In the summer of 2020, I took a bunch of photos around Paris. Using my Nikon FM2n and the 35mm film stocks Fuji Superia X-TRA 400 and Fuji Superia 200, I would wander around the city and look for moments to memorialise.
After going through the rolls, I waited until I’d returned to New Zealand in March 2021 before I got them developed. The result is that when I finally saw the final scans, I had completely forgotten what I had shot.
It’s always fun when you get your photos back from the camera store. Photos that you had forgotten you had taken suddenly announce themselves on screen.
If memory serves, the images that appear with overblown blue hues were shot on Superia 200, and the ones with a cooler colour palette were the product of X-TRA 400. I don’t know why Superia 200 images are so blue. Could it be a scanning issue? Does the film stock have a strong blue bias? I guess I’ll never know.
Shooting in Paris can be a strange experience. As there are so many tourists in the city, if you go around carrying a camera, everyone will automatically assume you’re one too. That’s not necessarily a bad thing, of course: if you’re seen as a temporary visitor, you’re more likely to get away with taking photos of random things. But it can also feel quite strange to be perceived as such in a place you call home.
I took a lot of these photos in late afternoon and early evening. A major reason for this is because it was simply because it was too hot too shot any earlier. Paris in the summertime can be an oven: hot and dry and nowhere to hide. In a compact zone teeming with concrete, you really want to stay out of the heat as much as possible.
The City of Light is an interesting place in summer. As many inhabitants flee the city, the atmosphere changes completely. It can feel quiet and dream-like, as if you’re not really in the real world. And as the daylight lasts until 21:00, you can stay outside for far longer than normal.
This means, of course, that you can shoot during night hours on slow speed film stocks without facing too many obstacles, although better results are still captured at brighter times of day.
Besides Issy-les-Moulineaux, a suburb to the south of the Paris, I took these photos in fairly touristy areas of the city: the Jardin des Tuileries, the Jardin de Luxembourg, Montmartre, Saint-Germain-des-Prés and a rooftop garden in the 11th arrondissment.
As much as I love my FM2n, I must say it’s a surprisingly heavy camera. Built like I tank, I feel pretty confident carrying it around, knowing (or at least assuming) that were I to drop it, it would continue to function perfectly. If I took it to the Arctic, I have little double it would survive the trip intact.
But the flip-side to its incredible robustness is its undue weight. Whenever I pack it in my bag, I can feel its mass conspiring with gravity to pull me down. The inevitable result is that I tend to carry it far less frequently than my other cameras; and when I do take it with me, it’s always due to a conscious decision to shoot film.

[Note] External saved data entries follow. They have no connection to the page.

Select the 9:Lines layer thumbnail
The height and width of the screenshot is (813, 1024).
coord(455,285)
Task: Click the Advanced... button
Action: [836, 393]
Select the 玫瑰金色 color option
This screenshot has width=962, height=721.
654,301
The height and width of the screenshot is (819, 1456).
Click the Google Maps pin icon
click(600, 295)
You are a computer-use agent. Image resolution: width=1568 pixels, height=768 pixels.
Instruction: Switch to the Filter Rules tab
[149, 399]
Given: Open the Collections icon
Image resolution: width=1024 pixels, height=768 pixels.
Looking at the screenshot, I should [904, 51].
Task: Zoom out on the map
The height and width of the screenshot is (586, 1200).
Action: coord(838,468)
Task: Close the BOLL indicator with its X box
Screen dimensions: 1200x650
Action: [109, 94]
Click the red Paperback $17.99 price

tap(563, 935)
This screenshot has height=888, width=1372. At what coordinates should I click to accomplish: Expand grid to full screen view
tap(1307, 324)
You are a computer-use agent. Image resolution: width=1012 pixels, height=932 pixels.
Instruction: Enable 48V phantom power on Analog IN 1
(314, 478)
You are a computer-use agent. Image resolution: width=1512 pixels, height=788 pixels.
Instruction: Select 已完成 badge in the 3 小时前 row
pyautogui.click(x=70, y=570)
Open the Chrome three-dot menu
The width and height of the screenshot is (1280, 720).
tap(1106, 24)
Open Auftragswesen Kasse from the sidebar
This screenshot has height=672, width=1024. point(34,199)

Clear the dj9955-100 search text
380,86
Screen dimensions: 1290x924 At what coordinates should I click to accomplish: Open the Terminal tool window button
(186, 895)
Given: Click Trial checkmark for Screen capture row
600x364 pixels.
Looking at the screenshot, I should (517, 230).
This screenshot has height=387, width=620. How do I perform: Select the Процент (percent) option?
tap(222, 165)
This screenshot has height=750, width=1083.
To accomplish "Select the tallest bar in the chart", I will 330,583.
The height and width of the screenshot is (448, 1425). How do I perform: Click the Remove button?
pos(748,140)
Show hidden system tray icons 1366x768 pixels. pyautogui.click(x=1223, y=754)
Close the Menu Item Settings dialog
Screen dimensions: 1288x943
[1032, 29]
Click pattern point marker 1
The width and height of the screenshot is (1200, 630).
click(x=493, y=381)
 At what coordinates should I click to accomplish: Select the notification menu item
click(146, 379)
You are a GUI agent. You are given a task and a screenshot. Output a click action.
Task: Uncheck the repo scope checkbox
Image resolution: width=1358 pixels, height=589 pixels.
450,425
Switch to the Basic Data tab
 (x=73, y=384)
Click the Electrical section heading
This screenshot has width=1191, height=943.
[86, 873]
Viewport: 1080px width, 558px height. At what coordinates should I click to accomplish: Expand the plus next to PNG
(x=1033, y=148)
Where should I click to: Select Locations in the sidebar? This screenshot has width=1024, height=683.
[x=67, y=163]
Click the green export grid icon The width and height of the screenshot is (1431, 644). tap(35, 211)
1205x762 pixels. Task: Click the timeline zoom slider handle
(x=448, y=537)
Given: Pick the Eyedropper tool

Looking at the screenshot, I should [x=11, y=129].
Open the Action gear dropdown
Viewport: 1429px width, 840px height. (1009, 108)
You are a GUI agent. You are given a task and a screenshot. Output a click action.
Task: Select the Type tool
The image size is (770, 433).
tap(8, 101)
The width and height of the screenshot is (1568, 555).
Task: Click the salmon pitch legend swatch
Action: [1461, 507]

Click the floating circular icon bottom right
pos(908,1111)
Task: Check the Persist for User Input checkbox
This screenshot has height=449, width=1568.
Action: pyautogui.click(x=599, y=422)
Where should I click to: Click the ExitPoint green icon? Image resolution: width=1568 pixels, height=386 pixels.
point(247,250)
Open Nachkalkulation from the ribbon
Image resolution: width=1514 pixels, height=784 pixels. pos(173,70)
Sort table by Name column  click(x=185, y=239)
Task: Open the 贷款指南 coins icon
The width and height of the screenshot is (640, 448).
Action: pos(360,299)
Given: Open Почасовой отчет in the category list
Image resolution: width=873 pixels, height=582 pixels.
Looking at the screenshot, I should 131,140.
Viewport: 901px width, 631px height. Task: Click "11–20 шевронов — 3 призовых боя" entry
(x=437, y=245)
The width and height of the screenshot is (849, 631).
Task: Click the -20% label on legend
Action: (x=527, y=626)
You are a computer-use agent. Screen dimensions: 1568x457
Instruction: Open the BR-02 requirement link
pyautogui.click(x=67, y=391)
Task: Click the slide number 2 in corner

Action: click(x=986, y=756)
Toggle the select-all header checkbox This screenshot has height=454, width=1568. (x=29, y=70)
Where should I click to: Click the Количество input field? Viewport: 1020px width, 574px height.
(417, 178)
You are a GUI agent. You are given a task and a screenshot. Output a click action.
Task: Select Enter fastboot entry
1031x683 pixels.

On the few times that I have shot with it, I’ve thoroughly enjoyed it. There’s something calming about the analog experience that you simply can’t replicate with a digital camera. Without an LED screen or a complicated menu, you’re left with an old built-in light meter and your proficiency with manual focusing to get the results you want. It’s a slow process, in other words, that requires your fullest attention. You find a scene that interests you, figure out your composition, choose your aperture and shutter speed, manually focus on a subject, and then press the shutter.
And boy, does it have a good shutter sound. Nikon analog cameras have a shutter that makes this crisp, full-bodied noise that blows every other one out of the water. It’s the camera equivalent of old Mercedes-Benz doors, which had been designed to make a hefty thump whenever you close them. It’s a sound you can tire of, an everyday thrill you can never outgrow.
I shot all my photos with Nikon NIKKOR 50mm f/1.4 AI-S lens. It’s a nice little lens that can produce creamy bokeh, but it struggles at its widest aperture.
As it’s entirely manually-operated, I always have to double-check that the subject I want to capture is indeed in focus. If I’m not careful, I could so easily press the shutter and then discover later on that everything is blurry.
Besides these challenges, though, it’s a real joy to play with. The fact that it’s entirely manual means that when I’m shooting with my FM2n, I feel like I’m really capturing what I’m seeing with my own eyes.
The images aren’t being relayed to me through a digital screen; it’s right there in front of me. All I have to do is press the shutter and hear that sweet, sweet sound of a moment being preserved forever.